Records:

◇ ◇ ◇ ◇

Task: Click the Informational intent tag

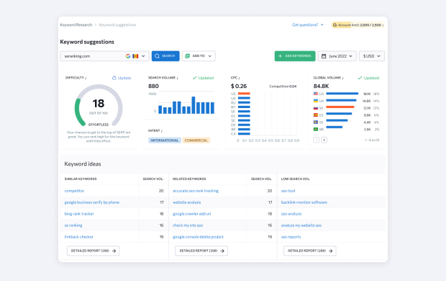Action: pyautogui.click(x=165, y=141)
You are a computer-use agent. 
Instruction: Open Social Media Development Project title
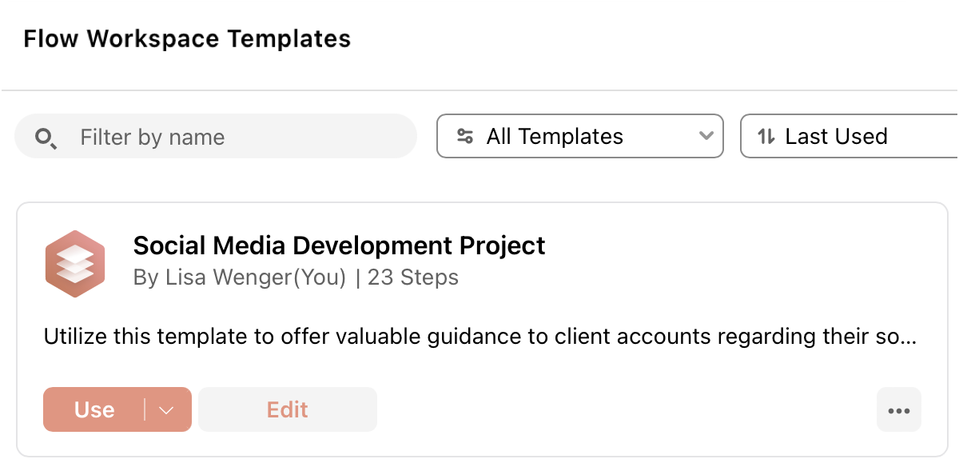[340, 245]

◇ ◇ ◇ ◇

Reproduce the lines above verbatim, leaving out the pictures.

## PROBLEM SOLUTION
Task: Click the Informational intent tag

Action: pyautogui.click(x=165, y=141)
You are a computer-use agent. 
Instruction: Open Social Media Development Project title
[340, 245]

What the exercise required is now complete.